If you’ve been home between 8 and 12ish on trash day, you’ve probably had a chance to see the garbage truck drive slowly in a residential area. The garbage collectors hop off the truck, grab the trash bags, throw them into the receptacle, run to the next house and repeat.

Once about a dozen bags are in there, one of the collectors will holler at the driver to compact the stuff. Some bags pop during the process, and the occasional resulting confetti is a pile of fun to watch the first time, but the first time something glass gets turned into confetti, ain’t nobody laughing.

I love throwing things, and rain adds a solid pound of water to at least the initial weight of a bag left out all night. So to get to grab a 20-pound bag of trash and hurl it a solid 10 to 30 feet is just massive piles of fun … if also a rotator cuff or back injury waiting to happen.

Sometimes we played catch with the bags -- I’d sprint out (beloved mother is not surprised) to the house way at the end of a circle so the truck didn’t have to drive that far back, and then I’d throw the bags to the other collector, and he’d make sure they got in. Then I’d race back, jump onto the (moving) truck and ride to the next street.
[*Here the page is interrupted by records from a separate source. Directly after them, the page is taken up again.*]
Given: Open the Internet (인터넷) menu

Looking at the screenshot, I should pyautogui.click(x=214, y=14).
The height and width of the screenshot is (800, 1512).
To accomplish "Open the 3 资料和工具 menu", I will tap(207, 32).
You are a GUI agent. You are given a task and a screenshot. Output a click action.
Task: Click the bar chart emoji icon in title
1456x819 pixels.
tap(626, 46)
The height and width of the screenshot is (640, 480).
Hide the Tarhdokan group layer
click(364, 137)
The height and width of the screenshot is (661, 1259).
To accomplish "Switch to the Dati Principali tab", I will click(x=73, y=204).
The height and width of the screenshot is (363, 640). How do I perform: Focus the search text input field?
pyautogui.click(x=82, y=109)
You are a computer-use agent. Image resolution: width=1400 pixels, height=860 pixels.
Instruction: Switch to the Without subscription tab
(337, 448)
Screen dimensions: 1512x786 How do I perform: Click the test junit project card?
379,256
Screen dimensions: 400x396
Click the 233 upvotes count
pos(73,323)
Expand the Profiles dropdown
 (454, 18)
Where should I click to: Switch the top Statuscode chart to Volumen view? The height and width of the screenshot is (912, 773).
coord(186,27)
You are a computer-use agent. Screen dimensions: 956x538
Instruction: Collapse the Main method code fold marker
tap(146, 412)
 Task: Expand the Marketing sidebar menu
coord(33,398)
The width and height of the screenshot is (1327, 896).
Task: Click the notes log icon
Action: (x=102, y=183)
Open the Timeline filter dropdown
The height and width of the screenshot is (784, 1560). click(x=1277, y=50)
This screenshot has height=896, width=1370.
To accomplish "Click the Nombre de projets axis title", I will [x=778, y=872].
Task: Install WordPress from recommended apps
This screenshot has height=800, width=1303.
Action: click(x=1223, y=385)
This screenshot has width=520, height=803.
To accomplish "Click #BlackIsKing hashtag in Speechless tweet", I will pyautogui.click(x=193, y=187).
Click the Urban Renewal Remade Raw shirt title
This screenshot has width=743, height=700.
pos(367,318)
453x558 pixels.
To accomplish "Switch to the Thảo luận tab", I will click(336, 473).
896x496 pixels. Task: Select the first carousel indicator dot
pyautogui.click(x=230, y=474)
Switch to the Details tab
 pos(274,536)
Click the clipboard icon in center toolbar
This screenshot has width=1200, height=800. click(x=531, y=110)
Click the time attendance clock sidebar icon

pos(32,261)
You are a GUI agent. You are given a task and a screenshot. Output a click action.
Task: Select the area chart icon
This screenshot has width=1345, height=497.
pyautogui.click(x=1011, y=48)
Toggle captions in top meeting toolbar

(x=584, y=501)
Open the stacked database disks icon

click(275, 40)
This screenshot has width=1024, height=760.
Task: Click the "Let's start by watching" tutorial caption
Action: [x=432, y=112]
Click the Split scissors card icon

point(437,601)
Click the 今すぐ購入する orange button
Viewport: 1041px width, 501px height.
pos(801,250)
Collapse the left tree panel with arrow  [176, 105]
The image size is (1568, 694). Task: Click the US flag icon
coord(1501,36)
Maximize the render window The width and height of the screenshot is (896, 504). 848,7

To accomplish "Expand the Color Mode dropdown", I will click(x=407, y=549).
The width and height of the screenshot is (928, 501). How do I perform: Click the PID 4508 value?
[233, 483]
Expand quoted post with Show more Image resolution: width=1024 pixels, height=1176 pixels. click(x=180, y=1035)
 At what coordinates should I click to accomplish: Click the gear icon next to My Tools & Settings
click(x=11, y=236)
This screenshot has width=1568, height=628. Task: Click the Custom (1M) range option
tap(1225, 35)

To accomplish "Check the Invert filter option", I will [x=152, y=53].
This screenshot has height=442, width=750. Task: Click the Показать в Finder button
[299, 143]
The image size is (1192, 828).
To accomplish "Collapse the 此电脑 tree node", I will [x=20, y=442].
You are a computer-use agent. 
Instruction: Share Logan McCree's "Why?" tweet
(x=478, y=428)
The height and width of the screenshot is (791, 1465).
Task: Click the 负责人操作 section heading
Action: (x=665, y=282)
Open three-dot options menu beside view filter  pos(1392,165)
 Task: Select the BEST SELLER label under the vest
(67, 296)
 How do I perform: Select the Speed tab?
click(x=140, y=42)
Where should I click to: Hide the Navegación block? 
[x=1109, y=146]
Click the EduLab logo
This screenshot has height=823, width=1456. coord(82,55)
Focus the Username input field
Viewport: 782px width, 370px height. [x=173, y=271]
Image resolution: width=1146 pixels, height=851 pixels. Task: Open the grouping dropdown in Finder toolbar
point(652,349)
Riding was the most fun of all, especially when the thing got going. You’ve never had so much fun as you have dodging twigs and branches with your eyes closed while going 35 miles an hour around a bend in the road, one foot securely on the platform and the other just sort of there for the ride … but close, so it doesn’t hit a wooden fence post and science all over everything.

The wind and the trees and the rain tell you how fast you’re going, and your stomach tells you it’ll be fine long as you hold on, so as the specks of water smash into your face -- another reason your eyes are closed -- you know you feel as free as you ever will.

Collecting trash in that town of about 15,000 at the time took about three hours for I think two crews. Once you were done, you were done with work for the day, so any time a garbage collector called in sick (usually on a rainy day), I volunteered to do it.